Collection entries:
%%

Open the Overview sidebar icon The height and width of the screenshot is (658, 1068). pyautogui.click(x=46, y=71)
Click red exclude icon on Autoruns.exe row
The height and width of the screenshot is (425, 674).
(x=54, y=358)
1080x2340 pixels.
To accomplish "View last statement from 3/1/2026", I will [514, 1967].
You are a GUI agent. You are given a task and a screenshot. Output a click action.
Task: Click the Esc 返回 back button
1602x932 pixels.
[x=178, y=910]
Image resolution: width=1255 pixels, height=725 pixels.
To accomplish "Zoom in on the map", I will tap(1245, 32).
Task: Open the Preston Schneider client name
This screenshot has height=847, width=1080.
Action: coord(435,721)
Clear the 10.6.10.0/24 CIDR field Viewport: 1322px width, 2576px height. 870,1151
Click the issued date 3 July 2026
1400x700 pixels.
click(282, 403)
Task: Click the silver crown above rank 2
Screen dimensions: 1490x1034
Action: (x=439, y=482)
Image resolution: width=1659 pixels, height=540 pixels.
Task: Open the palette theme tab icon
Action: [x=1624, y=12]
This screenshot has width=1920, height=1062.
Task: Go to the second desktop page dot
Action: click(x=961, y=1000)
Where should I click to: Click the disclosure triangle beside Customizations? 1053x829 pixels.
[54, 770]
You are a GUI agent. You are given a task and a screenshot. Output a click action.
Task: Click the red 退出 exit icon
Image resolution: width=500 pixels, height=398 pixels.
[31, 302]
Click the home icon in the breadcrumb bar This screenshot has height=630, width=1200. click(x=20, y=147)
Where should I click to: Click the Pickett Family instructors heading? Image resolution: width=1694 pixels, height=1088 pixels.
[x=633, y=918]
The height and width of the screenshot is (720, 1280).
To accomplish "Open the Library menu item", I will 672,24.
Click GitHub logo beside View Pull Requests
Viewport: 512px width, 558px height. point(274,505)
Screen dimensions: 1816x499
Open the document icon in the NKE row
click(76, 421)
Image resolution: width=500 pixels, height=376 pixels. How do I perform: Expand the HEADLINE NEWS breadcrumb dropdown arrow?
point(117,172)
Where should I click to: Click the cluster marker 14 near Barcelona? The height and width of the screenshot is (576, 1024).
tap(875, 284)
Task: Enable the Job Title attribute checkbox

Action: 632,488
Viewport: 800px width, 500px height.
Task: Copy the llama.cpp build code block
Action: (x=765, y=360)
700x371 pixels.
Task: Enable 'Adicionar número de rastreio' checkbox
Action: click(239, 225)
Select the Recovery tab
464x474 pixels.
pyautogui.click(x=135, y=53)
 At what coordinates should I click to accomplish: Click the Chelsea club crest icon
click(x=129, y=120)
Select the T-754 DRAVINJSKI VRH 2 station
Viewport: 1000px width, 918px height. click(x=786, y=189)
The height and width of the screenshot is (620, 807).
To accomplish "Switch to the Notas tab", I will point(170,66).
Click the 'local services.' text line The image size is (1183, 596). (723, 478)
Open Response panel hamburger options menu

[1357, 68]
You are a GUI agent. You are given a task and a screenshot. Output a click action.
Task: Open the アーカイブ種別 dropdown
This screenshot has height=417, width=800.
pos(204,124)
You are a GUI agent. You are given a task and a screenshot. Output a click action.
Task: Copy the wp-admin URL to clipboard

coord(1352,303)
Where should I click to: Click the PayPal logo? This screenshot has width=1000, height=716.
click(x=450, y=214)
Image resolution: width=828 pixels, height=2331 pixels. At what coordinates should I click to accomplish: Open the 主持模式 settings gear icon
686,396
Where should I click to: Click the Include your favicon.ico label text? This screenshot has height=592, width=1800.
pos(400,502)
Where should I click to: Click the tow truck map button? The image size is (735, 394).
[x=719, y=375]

%%

Please go through the entries and show every line with the word "will".

To accomplish "View last statement from 3/1/2026", I will [514, 1967].
To accomplish "Zoom in on the map", I will tap(1245, 32).
To accomplish "Open the Library menu item", I will 672,24.
To accomplish "Switch to the Notas tab", I will point(170,66).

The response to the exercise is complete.